French lawyers on Friday staged a walkout, while Air France staff went on strike over pay, adding to a growing wave of industrial unrest that threatens to slow French President Emmanuel Macron’s reform drive.
Air France canceled one-quarter of the day’s flights as its pilots, stewards and ground crew press for a 6 percent pay rise.
And courts postponed hearings as hundreds of lawyers, clerks and magistrates stopped work across the country to protest judicial reforms, among a slew of changes by the ambitious 40-year-old president riling various sections of French society.
“The government’s plan at least has the benefit of being coherent — scrimping, cutting, sacrificing everything it can,” legal profession unions said in a joint statement ahead of Friday’s protests.
Law unions complain that the court shake-up, which aims to streamline penal and civil proceedings and digitize the court system, will result in courts that are over-centralized and “dehumanized.”
In the meantime, staff at state rail operator Societe Nationale des Chemins de Fer are to begin three months of rolling strikes, two days out of every five, tomorrow night — just as many travelers are coming back from an Easter weekend away.
The next day, refuse collectors are to strike demanding the creation of a national waste service, energy workers are to strike urging a new national electricity and gas service, and Air France staff are to walk out again.
“The cost of living goes up, but not salaries,” Francois, an Air France employee, told reporters during a demonstration at Charles de Gaulle Airport in Paris, saying a 6 percent raise represents “barely a baguette a day for a month.”

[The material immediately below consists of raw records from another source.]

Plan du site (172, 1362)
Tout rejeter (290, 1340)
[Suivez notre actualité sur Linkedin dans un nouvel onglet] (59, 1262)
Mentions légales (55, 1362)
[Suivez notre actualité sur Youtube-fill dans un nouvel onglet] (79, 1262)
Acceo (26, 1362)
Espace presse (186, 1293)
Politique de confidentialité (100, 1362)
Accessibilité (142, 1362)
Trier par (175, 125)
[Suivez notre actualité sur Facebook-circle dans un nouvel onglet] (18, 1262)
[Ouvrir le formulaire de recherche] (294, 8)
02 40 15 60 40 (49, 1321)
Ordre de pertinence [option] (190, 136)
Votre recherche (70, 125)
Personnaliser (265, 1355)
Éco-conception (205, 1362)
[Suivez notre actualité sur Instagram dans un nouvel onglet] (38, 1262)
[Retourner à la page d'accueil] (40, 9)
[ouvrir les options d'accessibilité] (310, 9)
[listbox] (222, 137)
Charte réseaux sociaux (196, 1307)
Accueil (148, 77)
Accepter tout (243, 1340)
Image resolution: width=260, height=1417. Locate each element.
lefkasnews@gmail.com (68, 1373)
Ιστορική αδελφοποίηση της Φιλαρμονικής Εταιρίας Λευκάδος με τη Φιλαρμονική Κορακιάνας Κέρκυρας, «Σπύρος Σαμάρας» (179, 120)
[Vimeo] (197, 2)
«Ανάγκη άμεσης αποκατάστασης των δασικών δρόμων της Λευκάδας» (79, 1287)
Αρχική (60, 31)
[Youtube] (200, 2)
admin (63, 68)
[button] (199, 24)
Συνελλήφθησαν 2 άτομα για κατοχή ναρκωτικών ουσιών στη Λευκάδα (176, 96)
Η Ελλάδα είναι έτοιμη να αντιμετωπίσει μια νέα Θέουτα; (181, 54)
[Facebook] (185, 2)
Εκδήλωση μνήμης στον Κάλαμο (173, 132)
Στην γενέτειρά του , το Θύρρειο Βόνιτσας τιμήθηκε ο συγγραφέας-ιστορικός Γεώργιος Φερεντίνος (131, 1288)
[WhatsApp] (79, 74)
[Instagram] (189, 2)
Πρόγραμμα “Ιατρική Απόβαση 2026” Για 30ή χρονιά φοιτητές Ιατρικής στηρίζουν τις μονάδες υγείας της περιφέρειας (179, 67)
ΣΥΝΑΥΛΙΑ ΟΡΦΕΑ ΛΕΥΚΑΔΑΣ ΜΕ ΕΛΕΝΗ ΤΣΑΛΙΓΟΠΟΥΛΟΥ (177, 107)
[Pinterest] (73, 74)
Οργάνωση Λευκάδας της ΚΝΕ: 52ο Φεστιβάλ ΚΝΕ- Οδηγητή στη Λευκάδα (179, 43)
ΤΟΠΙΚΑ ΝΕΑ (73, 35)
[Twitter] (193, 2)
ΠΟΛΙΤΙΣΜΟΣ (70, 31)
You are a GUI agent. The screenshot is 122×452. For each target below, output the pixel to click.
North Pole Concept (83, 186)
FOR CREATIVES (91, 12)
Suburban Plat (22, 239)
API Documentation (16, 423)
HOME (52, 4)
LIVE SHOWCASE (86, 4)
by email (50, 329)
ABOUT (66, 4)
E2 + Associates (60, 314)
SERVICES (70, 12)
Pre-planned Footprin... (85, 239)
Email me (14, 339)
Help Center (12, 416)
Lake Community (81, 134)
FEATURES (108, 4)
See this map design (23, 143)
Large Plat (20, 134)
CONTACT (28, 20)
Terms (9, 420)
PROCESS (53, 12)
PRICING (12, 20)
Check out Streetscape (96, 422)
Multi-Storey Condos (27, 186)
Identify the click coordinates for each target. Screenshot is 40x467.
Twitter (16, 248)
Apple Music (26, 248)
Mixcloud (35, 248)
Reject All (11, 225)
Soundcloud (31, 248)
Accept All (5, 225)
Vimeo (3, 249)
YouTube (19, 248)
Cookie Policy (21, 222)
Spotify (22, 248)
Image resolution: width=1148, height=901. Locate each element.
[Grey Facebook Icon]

At Air France, 32 percent of pilots were set to join Friday’s walkout along with 28 percent of cabin crew and 20 percent of ground staff, according to company estimates.
However, while just 20 to 30 percent of long-haul flights were cut at Charles de Gaulle and Paris Orly Airport, at other airports such as Nice, as many as half of Air France flights were canceled.
The French state owns 17.6 percent of the carrier as part of the Air France-KLM group, Europe’s second-biggest airline, which has been plagued by strikes and labor disputes in its French operations in recent years. Eleven trade unions have already staged two Air France strikes on Feb. 22 and March 23 seeking a 6 percent salary hike, with two more planned on Tuesday and Saturday.
Unions argue the airline should share the wealth with its staff after strong results last year, but management insists it cannot offer higher salaries without jeopardizing growth in an intensely competitive sector.
“To distribute wealth we have to create it first,” chief executive Franck Terner told Le Parisien newspaper.
Air France is set to bring in a 0.6 percent pay rise from today and another 0.4 percent increase from Oct. 1, along with bonuses and promotions equivalent to a 1.4 percent raise for ground staff — seen by unions as grossly inadequate.